The Titanic and Folk Music
Bob Dylan’s latest studio album, Tempest, includes a 14 minute song, also called “Tempest,” about the sinking of the Titanic. It’s a fine song, but I find it more interesting as a piece of musical folklore and history. “Tempest” is Dylan’s go at a broadside & disaster ballad, which has a long and fine tradition in American music.
I often think of folk music as something as old as the hills — that songs like “Barbara Allen” and “Coo-Coo Bird” have no author but their players. But that’s only part of the picture.

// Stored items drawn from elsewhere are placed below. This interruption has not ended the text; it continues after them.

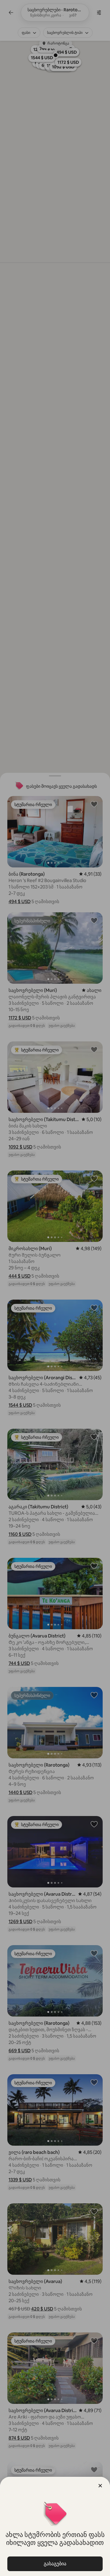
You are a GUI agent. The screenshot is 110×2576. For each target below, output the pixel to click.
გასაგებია (55, 2563)
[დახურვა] (100, 2485)
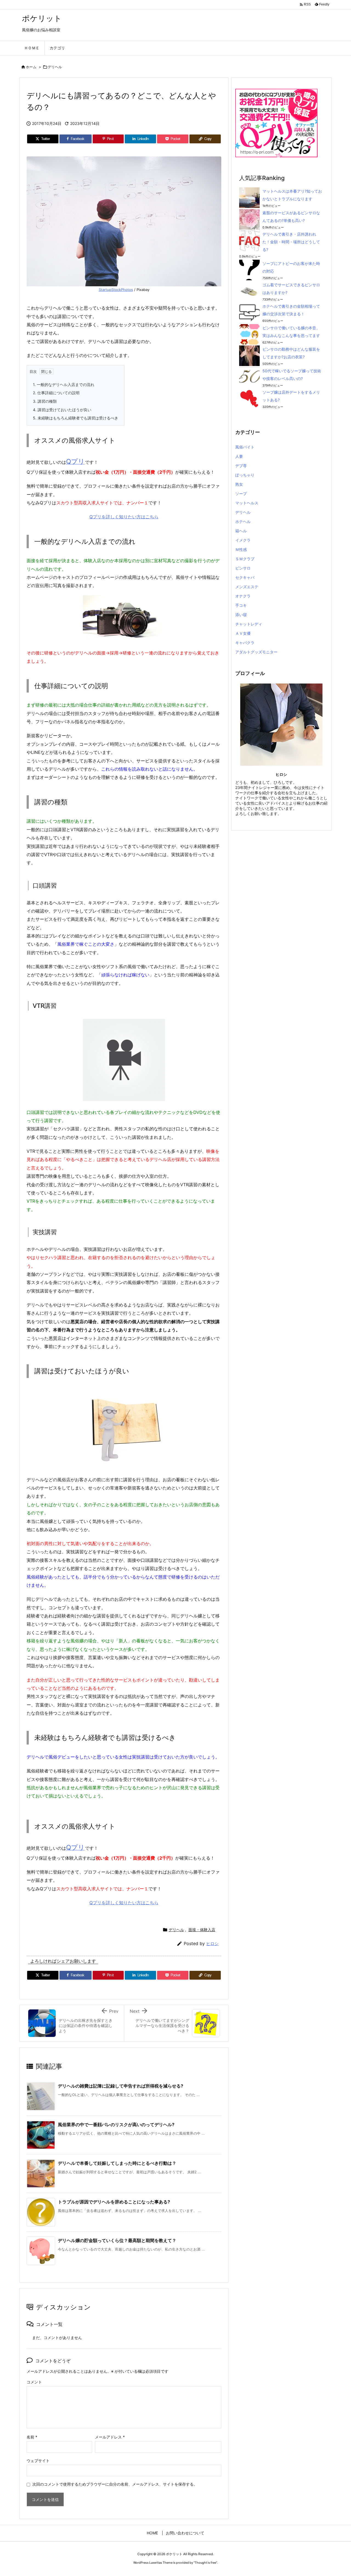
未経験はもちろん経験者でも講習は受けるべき (75, 418)
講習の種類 (45, 401)
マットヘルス (246, 503)
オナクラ (243, 596)
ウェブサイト (38, 2460)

Other equally famous and wide-spread songs, like “Frankie and Johnny” or “Jesse James” or “Delia,” are based in real people and events, made legendary for the purposes of song. You can visit Old Dan Tucker’s grave right here in Georgia.
The Titanic provides a particularly recent, concrete and fertile example of this process. Within just a few years of the 1912 sinking, there were dozens of songs circulating in the America. These songs are old enough now that we call them “folk music,” but at one point, it was just “music.”

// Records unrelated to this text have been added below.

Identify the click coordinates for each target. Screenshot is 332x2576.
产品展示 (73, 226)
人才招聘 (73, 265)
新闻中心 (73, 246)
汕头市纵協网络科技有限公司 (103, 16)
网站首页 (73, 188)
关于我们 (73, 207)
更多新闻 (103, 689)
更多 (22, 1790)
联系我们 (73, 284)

The disaster has so many allegorical elements — the class struggle, the band nobly playing “Nearer My God to Thee,” the hubris of man to call anything unsinkable — that it can give rise to many different kinds of song. And the same song can find different emphasis in the hands of different players.

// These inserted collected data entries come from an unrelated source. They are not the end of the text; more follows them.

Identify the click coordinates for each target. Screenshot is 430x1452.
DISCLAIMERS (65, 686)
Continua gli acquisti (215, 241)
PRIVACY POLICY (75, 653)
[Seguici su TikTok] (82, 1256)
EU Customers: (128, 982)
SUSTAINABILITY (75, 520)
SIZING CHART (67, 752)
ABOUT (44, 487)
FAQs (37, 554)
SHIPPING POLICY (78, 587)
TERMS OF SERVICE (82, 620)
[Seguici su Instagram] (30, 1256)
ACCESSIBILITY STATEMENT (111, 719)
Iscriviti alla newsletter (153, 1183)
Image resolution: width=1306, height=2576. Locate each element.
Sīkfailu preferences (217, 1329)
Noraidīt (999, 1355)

I’ll link to a few of my favorites here, as well as some other resources if you’d like to learn more.
Pete Seeger’s cheery rendition of a famous Titanic song
The Carter Family with the same song
Art Rosenbaum’s “Backroads and Banjos” podcast on songs from the disaster:
Part 1
Part 2
I have a long personal fascination with the Titanic, which began when I built a large-scale plastic model of the ship. It took weeks, and I got to know every floorboard it seems. Since then, I’ve read several books about the disaster, marveled over the crockery pulled up from the ocean floor, seen stained dressing gowns in an Edinburgh museum that were worn by survivors plucked from lifeboats, and been the only visitor who was not a teenage girl at the Titanic Experience in Orlando.